Lo más frecuente es que el paciente afectado refiera cólicos intestinales acompañado de diarrea. Cuadros intermitentes que se hacen más asiduos y repercuten sobre el estado general y nutricional: astenia, pérdida de peso, febrícula sobre todo vespertina. Cuando se tiene una estenosis puede observarse el síndrome de Köening con distensión o balonamiento en región periumbilical seguido de borborigmos (ruidos hidroaéreos) por el pasaje de los gases y mejoría del dolor.
La diarrea generalmente es hídrica, con hipermotilidad acompañados de alteraciones de absorción y pueden dar un aumento de las grasas (esteatorrea) y presencia de sangre (melena) en materia fecal.
La constitución de una fístula puede dar lugar a dolor, signos de peritonitis localizados acompañados de fiebre y leucocitosis. Las fístulas son frecuentes y muchas veces complejas. Los síntomas dependen de donde se establece la comunicación que puede ser a otra asa intestinal, a la vejiga urinaria, al tracto genital, periné o a la pared anterior del abdomen. No es raro que una localización ileal pueda acompañarse de fístulas perianales.
En el 30% de los casos puede palparse una masa de forma irregular que esta dada por el engrosamiento del íleon terminal y del meso.

TRATAMIENTO MÉDICO


• Medicamentos esteroides
• Otros medicamentos antiinflamatorios (incluida la sulfasalazina)
• Los fármacos inmunosupresores no específicos (como la azatioprina y la
mercaptopurina) ayudan a reducir la reacción del cuerpo a los antígenos y disminuyen
la respuesta inflamatoria.
• Los anticuerpos monoclonales (como infliximab, adalimumab y natalizumab) actúan
contra sustancias inflamatorias específicas del cuerpo.

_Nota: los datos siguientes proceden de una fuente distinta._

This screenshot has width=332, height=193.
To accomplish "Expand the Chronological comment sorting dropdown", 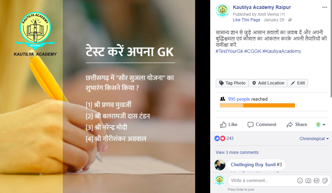I will click(314, 138).
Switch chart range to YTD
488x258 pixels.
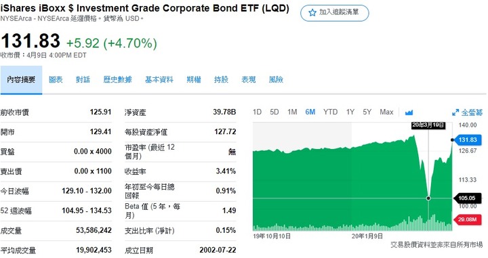(330, 112)
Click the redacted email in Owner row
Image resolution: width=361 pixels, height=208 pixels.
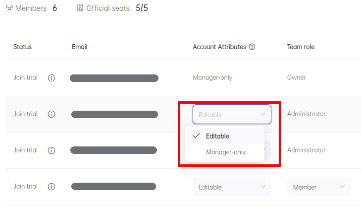click(114, 78)
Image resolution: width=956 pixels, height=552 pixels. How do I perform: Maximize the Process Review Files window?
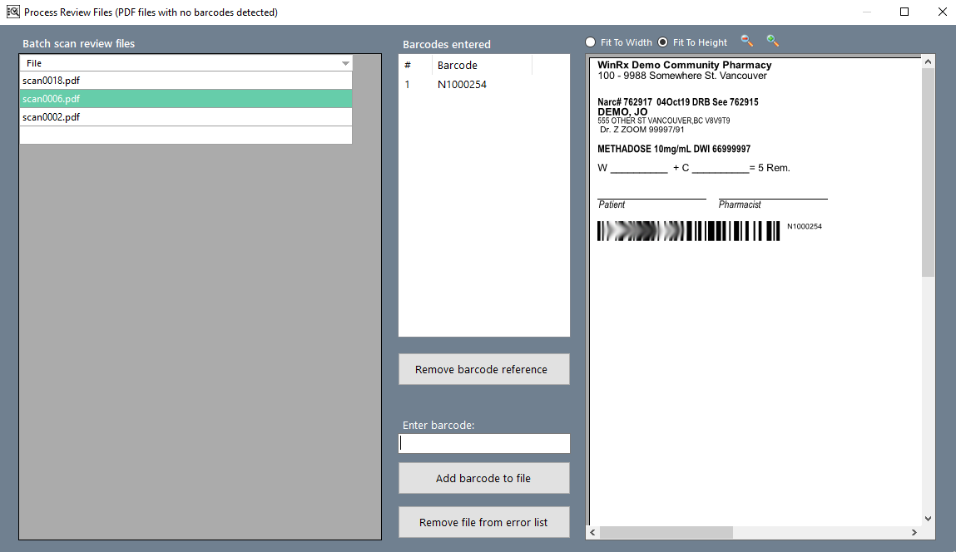click(904, 12)
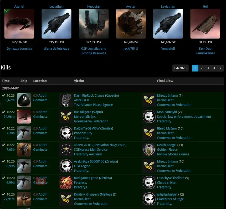Open the 94,96m kill value link
The width and height of the screenshot is (226, 209).
click(x=10, y=117)
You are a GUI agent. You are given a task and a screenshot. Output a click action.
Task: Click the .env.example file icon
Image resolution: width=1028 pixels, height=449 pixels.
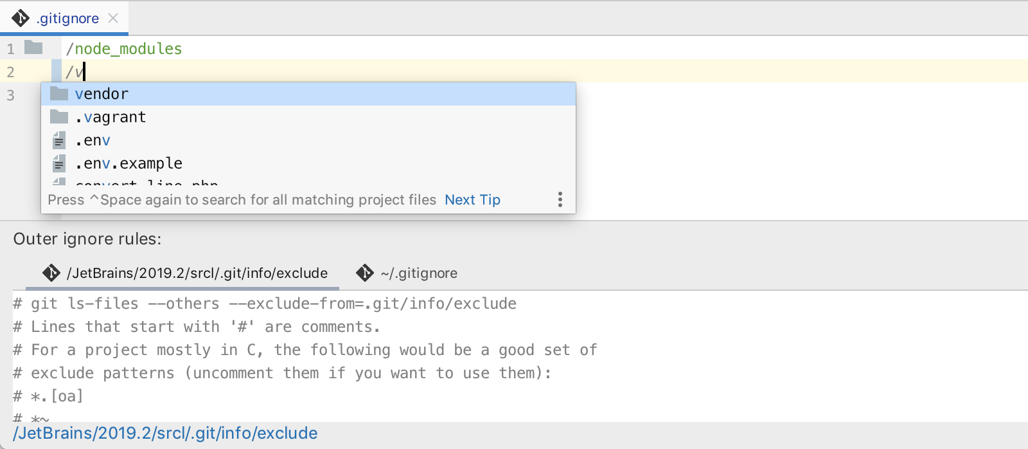[x=59, y=163]
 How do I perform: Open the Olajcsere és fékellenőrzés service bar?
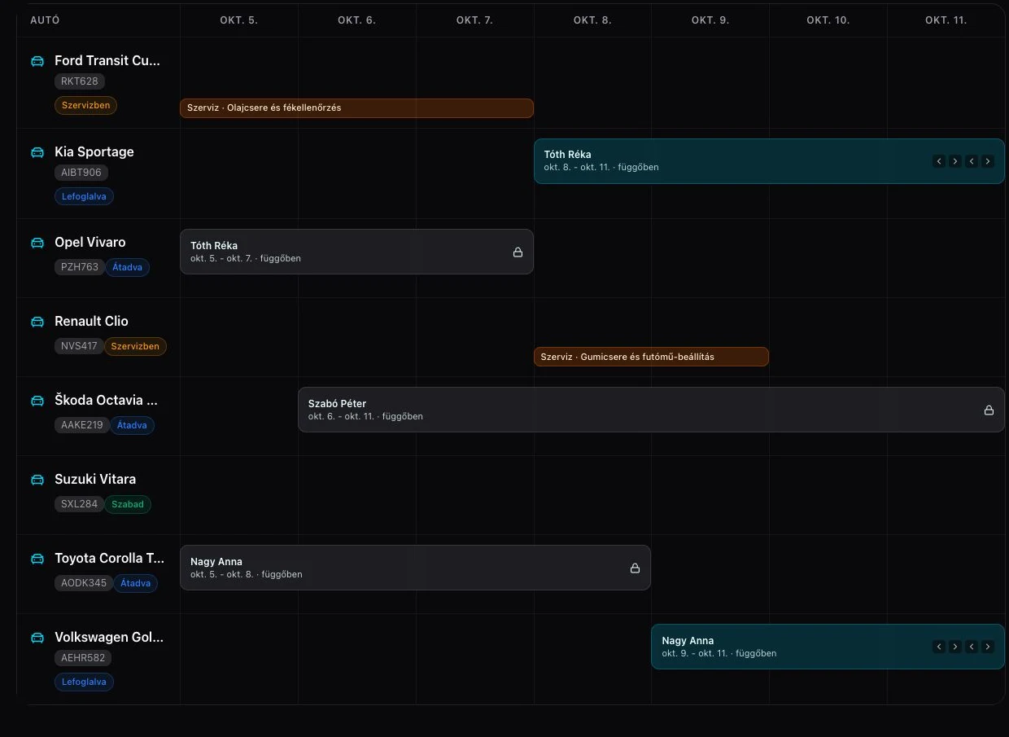coord(356,108)
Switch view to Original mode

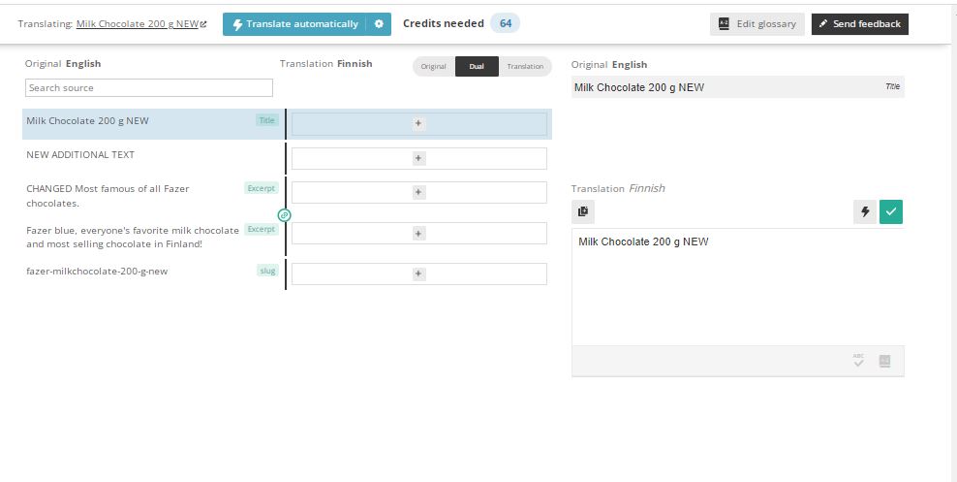pos(433,66)
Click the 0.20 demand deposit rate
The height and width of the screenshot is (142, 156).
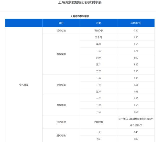point(135,30)
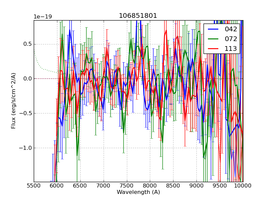
Task: Click the 5500 x-axis tick label
Action: pos(34,186)
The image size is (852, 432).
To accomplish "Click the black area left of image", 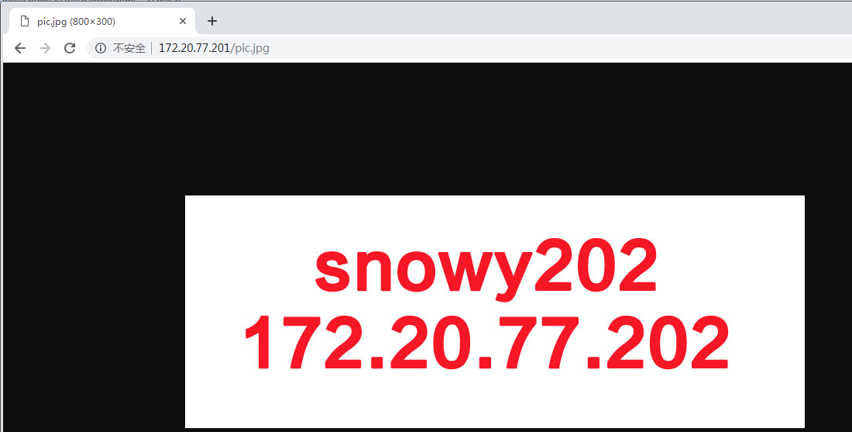I will click(x=94, y=310).
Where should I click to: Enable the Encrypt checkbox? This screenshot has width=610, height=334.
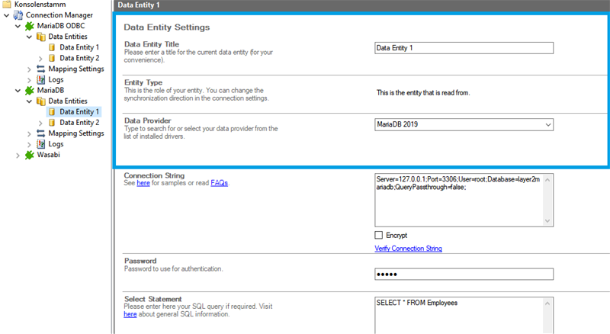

• El tratamiento quirúrgico puede incluir colectomía (extirpación del colon) o parte
del intestino delgado si el proceso patológico no responde al tratamiento con
medicamentos. También pueden requerirse operaciones para tratar las complicaciones
de la enfermedad de Crohn, como absceso (infección localizada), obstrucción intestinal
(bloqueo de los intestinos) o fístulas (canales de drenaje que se desarrollan entre el
intestino y la piel).
• Para las infecciones se pueden recetar antibióticos.
• Las vitaminas, minerales y otros suplementos nutricionales pueden ser útiles para tratar deficiencias específicas.